I'm a SLAAAAAAAVVVE For You.

He grabs me my by stomach. Uh, what happens now. This is weird. Should I laugh? He looks like a vulture now. Angry, but smiling, about to eat a dead snake. There are fat deposits and loose skin from my weight loss that have not gone away. He feels them. I feel him feeling it. I cringe.

"I wouldn't wear a form fitting shirt to a club with a body like this."he says as he squeezes the rolls of my past.

"I just lost 100 pounds, so there's a little..."

"Dude, you are so out of my league anyway." He lifts up my shirt and flaps at my skin on the dance floor, and shakes his head. Gaysians everywhere look at me. I feel myself cry and I hope, like a rape victim that he'll feel bad and let go of me, and walk away, and find someone tougher than me. Tears and hiccups fill my face. It's probably because I'm drunk. It's probably because I'm guilty. I resisted someones affection. I leave, and I drive home to Sacramento, across the bay bridge totally drunk and defeated. It's the most unsafe thing I've ever done, allowing a boy to define my worth by comparing it to his own.

Jew-ish John/Josh lives in LA now. I see him sometimes at the grocery store and the gym and even at a bar once in a while. But mostly, I see him in the mirror, everyday since that night six years ago. And when I see him I don't think about his cheesebreath, I think about how he told me the truth about where I fit in the single world, the gay world, in his drunken, "how-dare-you-not-fuck-me" world, and I scramble to find some way to make everyone love me so that I can prove him wrong.

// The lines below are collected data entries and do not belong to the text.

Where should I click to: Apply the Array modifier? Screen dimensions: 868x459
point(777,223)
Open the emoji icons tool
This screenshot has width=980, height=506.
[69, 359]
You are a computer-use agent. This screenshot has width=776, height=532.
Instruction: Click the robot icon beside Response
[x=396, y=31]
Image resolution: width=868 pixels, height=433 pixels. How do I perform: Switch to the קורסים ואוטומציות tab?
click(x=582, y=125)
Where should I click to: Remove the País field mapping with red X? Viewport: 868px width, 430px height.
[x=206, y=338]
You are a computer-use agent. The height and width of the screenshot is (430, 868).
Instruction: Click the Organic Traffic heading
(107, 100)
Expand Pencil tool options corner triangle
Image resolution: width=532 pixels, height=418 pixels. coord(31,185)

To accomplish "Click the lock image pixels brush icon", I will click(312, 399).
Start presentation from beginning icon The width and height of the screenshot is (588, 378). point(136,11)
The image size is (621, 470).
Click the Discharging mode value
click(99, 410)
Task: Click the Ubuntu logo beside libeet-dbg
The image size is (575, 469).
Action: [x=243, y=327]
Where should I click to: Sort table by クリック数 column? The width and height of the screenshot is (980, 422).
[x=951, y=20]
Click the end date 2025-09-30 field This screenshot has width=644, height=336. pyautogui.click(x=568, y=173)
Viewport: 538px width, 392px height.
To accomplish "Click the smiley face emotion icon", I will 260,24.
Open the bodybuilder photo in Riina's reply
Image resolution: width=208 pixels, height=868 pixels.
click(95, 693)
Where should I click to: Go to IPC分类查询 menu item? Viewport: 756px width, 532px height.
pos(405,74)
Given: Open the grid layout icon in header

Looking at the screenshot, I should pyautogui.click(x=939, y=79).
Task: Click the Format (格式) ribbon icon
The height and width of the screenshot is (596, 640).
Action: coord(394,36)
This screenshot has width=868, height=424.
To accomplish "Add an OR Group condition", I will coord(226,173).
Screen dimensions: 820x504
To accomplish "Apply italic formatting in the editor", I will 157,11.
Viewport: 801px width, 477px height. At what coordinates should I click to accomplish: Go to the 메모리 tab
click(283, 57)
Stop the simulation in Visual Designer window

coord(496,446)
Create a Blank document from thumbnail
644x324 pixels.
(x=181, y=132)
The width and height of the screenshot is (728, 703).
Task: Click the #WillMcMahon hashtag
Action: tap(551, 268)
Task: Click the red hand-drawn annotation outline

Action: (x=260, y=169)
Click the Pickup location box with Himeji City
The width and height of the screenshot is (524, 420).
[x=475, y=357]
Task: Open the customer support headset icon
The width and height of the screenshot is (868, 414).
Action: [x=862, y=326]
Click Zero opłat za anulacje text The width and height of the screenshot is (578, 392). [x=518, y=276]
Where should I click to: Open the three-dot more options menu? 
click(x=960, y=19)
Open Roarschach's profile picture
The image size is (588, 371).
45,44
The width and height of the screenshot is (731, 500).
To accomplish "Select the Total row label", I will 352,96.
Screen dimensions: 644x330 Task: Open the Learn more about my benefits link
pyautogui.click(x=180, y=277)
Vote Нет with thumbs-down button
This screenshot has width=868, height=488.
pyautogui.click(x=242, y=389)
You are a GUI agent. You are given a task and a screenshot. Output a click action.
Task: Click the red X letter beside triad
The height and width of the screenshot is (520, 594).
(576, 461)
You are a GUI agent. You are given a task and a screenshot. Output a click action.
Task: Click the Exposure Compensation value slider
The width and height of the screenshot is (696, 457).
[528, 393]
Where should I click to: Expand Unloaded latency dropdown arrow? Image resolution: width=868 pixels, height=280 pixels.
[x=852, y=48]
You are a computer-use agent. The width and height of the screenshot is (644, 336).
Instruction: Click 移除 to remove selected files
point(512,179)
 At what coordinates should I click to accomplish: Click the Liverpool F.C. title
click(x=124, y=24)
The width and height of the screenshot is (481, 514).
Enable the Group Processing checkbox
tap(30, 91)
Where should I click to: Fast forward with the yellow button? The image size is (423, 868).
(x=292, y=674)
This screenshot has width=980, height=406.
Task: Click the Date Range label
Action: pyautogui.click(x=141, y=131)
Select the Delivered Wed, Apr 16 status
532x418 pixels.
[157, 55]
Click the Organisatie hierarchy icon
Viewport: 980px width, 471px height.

Yesterday I saw him at Trader Joes. I panicked. Is my shirt loose enough? Do I look fat? Can he tell I just went through a horrendous break up? Do I look like the used goods that I feel like? Am I just a walking fucking Lifetime movie or worse, am I Ruby? Do I look like RUBY? He cruised me and then asked me if he knew me from somewhere. I lied and said I didn't know. We chatted for a few minutes and laughed about croutons (I can make anyone laugh about carbs). Then he asked if he could have my number.

It would be so nice to right this wrong, to show him that I'm great--better, skinnier, more toned then that night at Badlands. That after my break-up I have a certain Whitney quality about me, that I'm fresh, that I'll slap you on the head with a cell phone if you spit on me. I would be so nice to feel sexy again, to feel like someone wanted me and just me and my jokes and my face and my calves, you know, the good parts. But it would also be nice to stop chasing the man that I was never, ever good enough for--and who smelled like moldy cow.

I smiled and said, "That's really nice. But, no thanks."

He didn't yell at me. I paid. I got in the elevator, and I heard the end of the megamix.

My loneliness ain't killin' me no more.

1 comment:

  1. I love me a happy ending!
    And there is no excuse for cheese-y breath.